Je trouve ça très bien. Je ne défends pas à titre personnel l’idée du progressisme contre le conservatisme. Progresser, c’est aussi regarder les leçons du passé pour mieux anticiper le futur.

Si on revient aux fondamentaux de la Cinquième République, il y a un exercice un peu gaulliste de la présidence tel que le conçoit Emmanuel Macron, mais avec de nouvelles personnes, pour enfin placer la France dans le XXIe siècle. Ce n’est donc pas du jeunisme à tout prix.

L’arène politique peut être dure. Mais si nous réussissons à la rafraîchir, il y aura peut-être une meilleure volonté de sortir des petits jeux politiciens où l’on cherche à se nuire. Mais je suis aussi préparé à ces éventuelles brutalités par mon expérience à l’hôpital et à l’international, dans la région des Balkans et au Moyen-Orient.

A quel titre ?

C’est à titre tout-à-fait indépendant et par intérêt pour les différentes cultures du monde.

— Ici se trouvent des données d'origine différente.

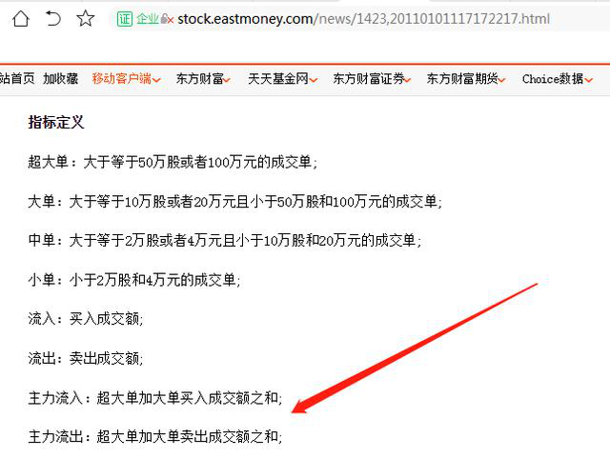Open the 加收藏 link
Screen dimensions: 610x458
point(61,78)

En Suisse, des amis kosovars m’ont parlé de leur pays. Je m’y suis rendu pour travailler comme médecin. Ce qui m’a permis de rencontrer toutes sortes de gens, des journalistes, des politiques, des musiciens. J’ai appris la langue, puis d’autres. Une expérience riche qui permet d’en savoir plus que certains représentants internationaux. En étant inséré dans la société civile, immergé dans la réalité du terrain, on peut être parfois plus utile qu’un technicien international. Les Balkans sont aux confins de l’Europe. Et c’est le devenir de cette région tampon qui fera que l’expérience européenne sera une réussite ou non.

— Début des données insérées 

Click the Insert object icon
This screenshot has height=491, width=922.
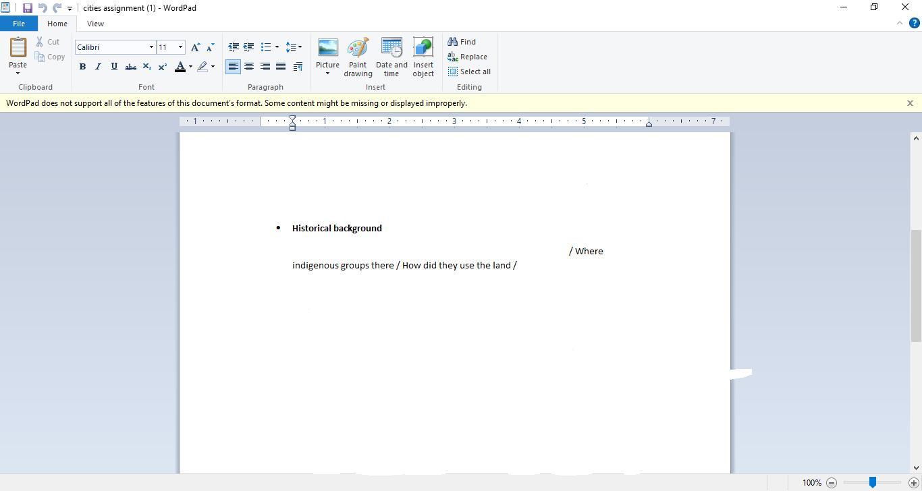tap(423, 49)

C’est fort de cette expérience d’écoute et de compréhension intime d’autres cultures que je fais de la politique.

La République en Marche devrait obtenir une large majorité à l’Assemblée nationale, alors que les autres partis sont plus ou moins laminés. N’y a-t-il pas un risque d’hégémonie ?

Cette majorité représentera des tendances différentes, mais unies dans la volonté de respecter le contrat avec la nation et d’appliquer le programme d’Emmanuel Macron. Nous aurons une diversité d’opinion, mais sur un mode constructif. Depuis un an, nous travaillons ensemble en venant d’horizons différents, dont beaucoup de novices en politique.

Mais nous ne serons pas une majorité godillot. Ce n’est pas la pensée unique au sein de La République en Marche. Nous avons instauré une culture du débat et du consensus, un peu comme en Suisse.

Plus largement, nous assistons à un changement de mentalité qui permettra par exemple de mettre en valeur des filières professionnelles, de montrer que la réussite est multiple. Ce que les Français ont tendance à oublier, contrairement à la Suisse.

Précisément, que tirez-vous de votre expérience en Suisse pour votre probable mandat de député ?

Si elle se confirme, mon élection permettra de sortir la Suisse des clichés qu’on peut avoir d’elle en France. Je souhaite aussi être l’ambassadeur des belles idées mises en place en Suisse et qui peuvent aider la France à s’en sortir. Ce sont les fameuses filières d’apprentissage, la culture du consensus, un attachement profond à un système éducatif de qualité et la transition énergétique adoptée par la Suisse.